Which lines of the records below contain the word "computer"? Report each of them in full.
BEGIN DATA SUPPLIED
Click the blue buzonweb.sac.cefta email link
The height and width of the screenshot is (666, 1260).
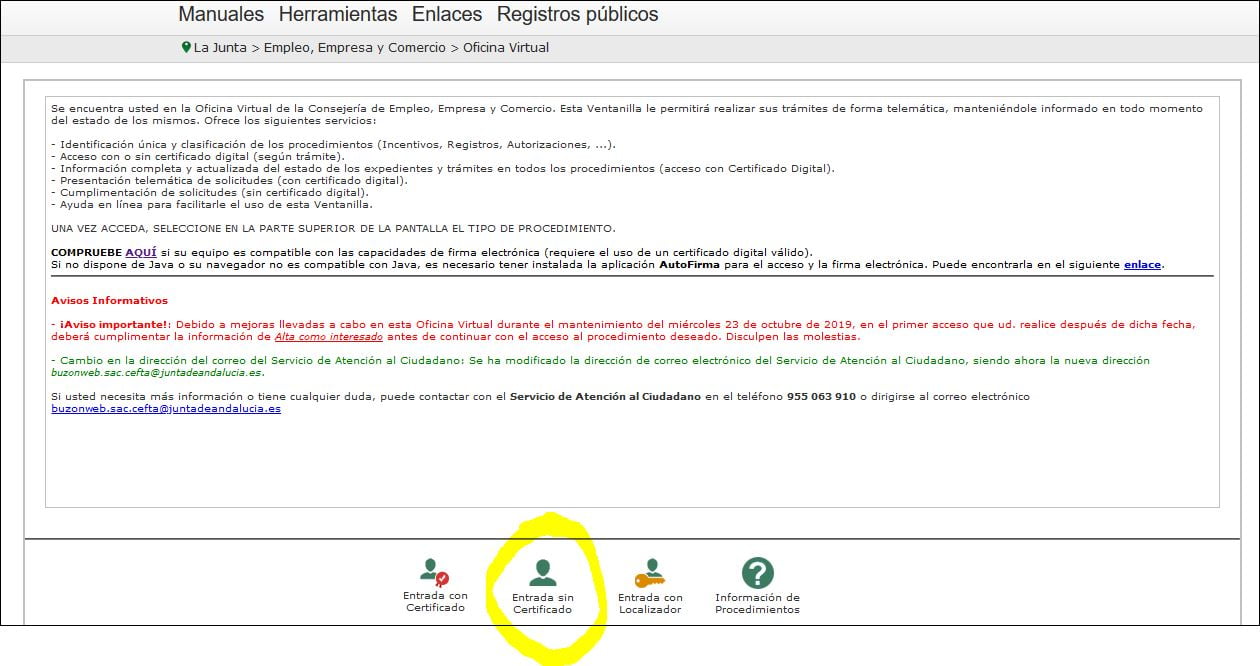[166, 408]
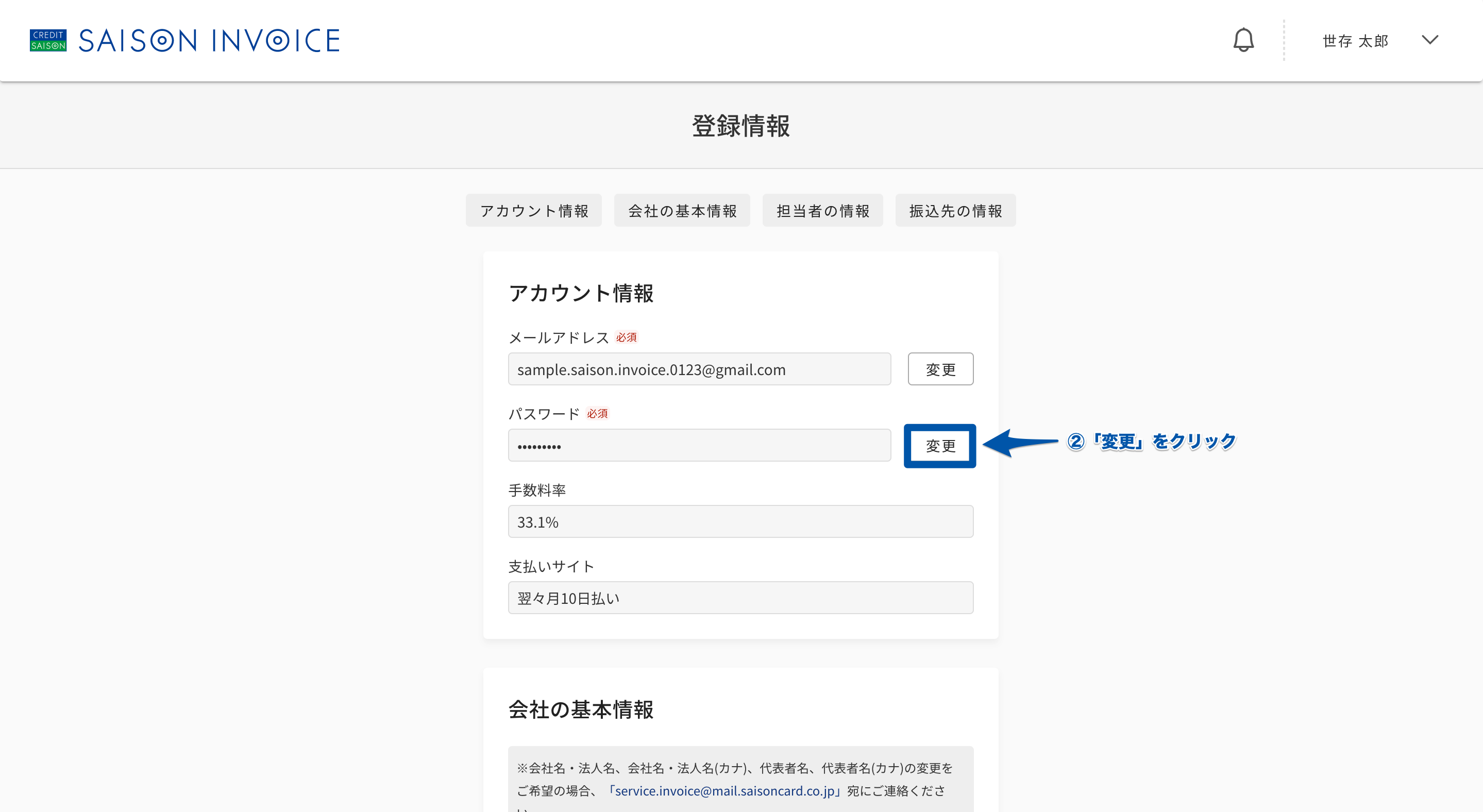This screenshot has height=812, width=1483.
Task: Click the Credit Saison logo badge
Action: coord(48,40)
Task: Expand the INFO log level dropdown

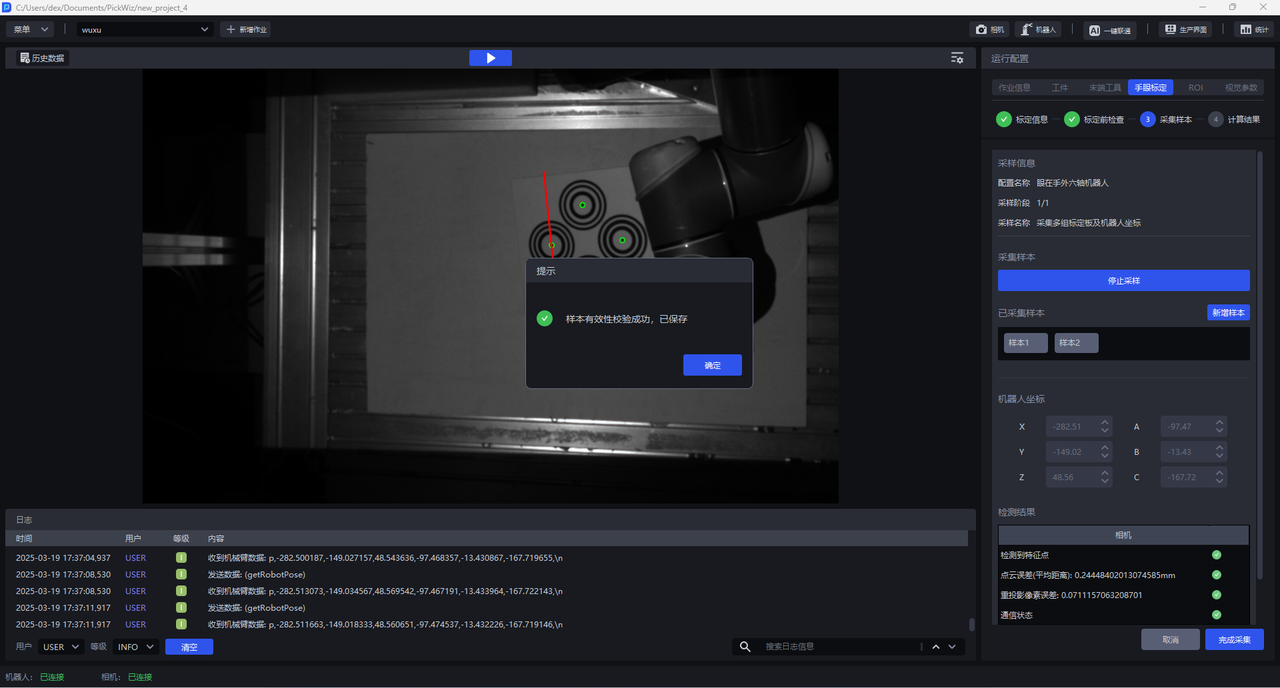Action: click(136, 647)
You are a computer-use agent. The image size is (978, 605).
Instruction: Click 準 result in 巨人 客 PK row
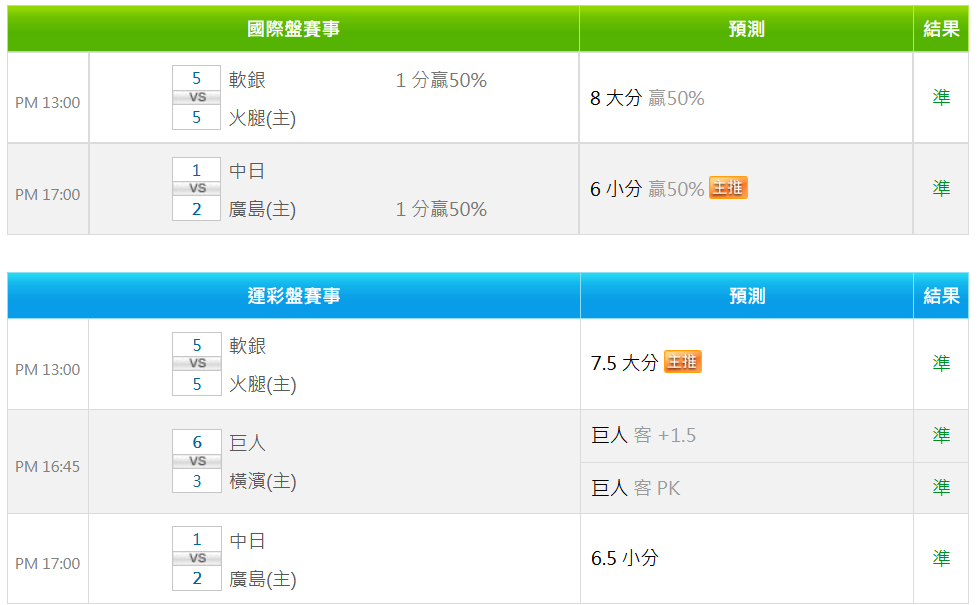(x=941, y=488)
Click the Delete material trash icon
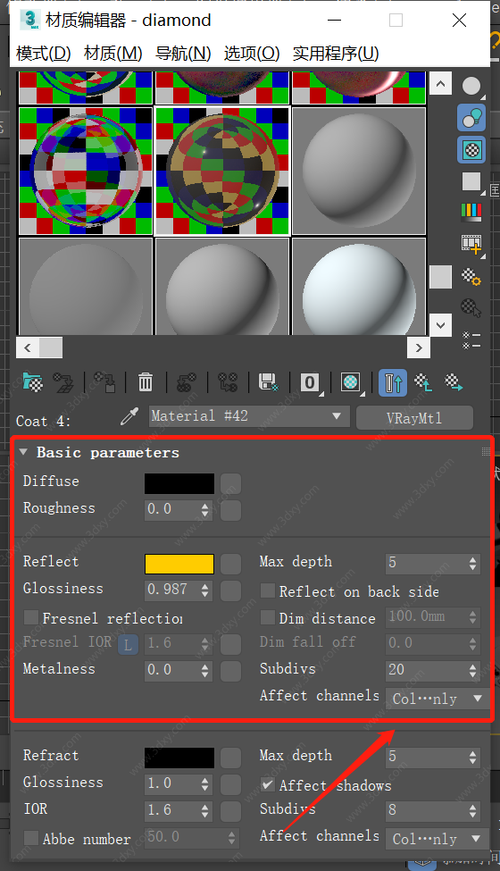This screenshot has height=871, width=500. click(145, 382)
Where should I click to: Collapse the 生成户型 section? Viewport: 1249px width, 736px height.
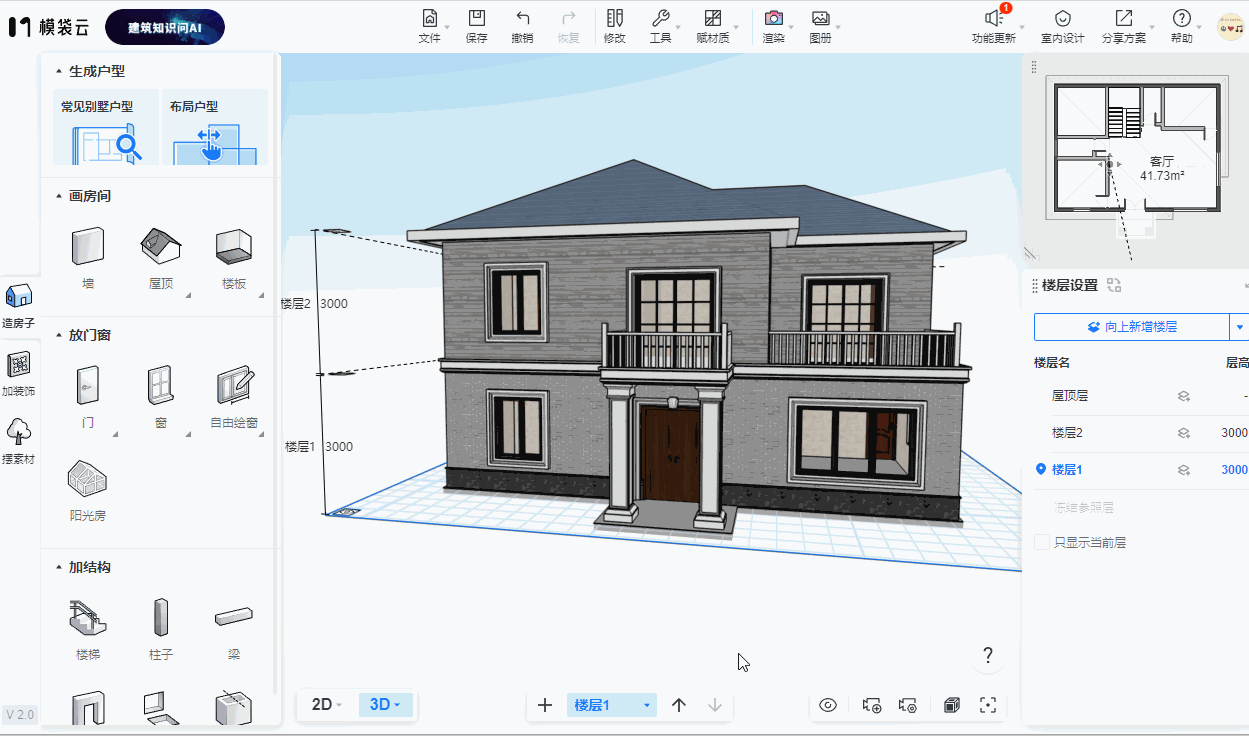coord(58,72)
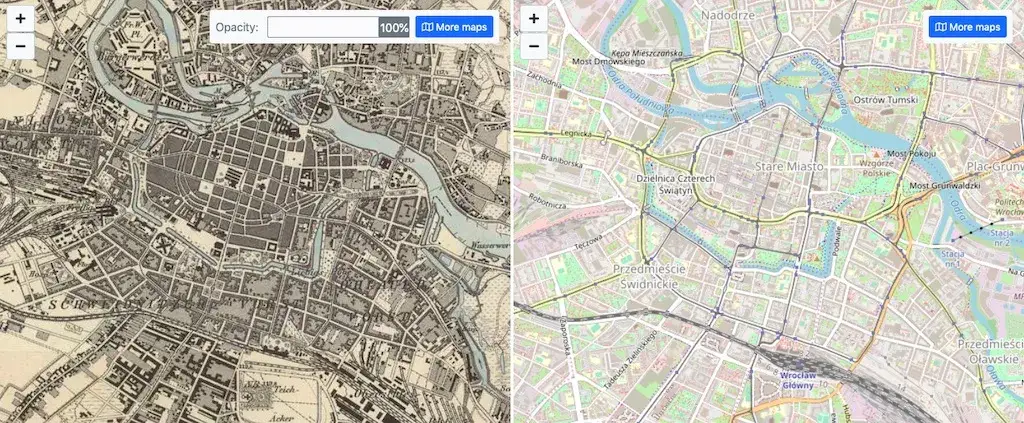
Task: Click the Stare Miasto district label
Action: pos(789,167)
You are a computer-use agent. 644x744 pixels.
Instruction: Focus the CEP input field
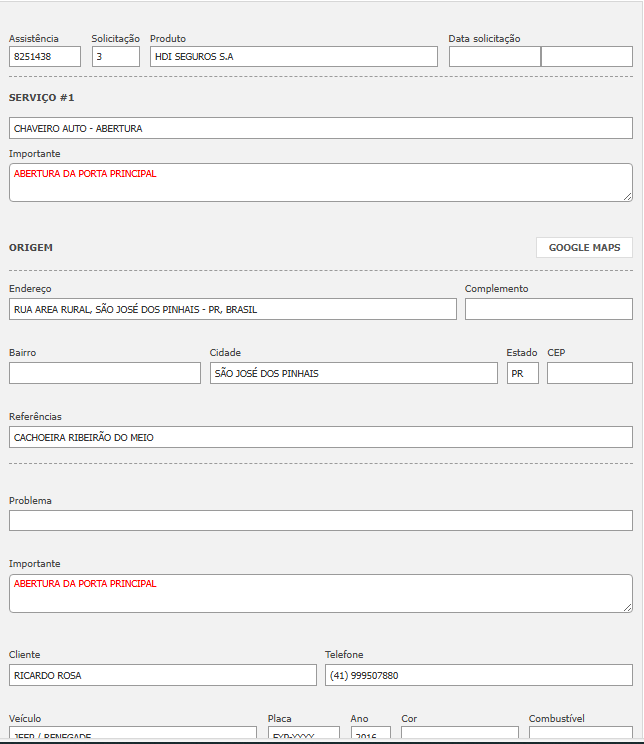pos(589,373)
END DATA SUPPLIED
RESULT OF THIS EXERCISE:
You are a computer-use agent. The image size is (978, 605).
You are a computer-use agent. 644x744 pixels.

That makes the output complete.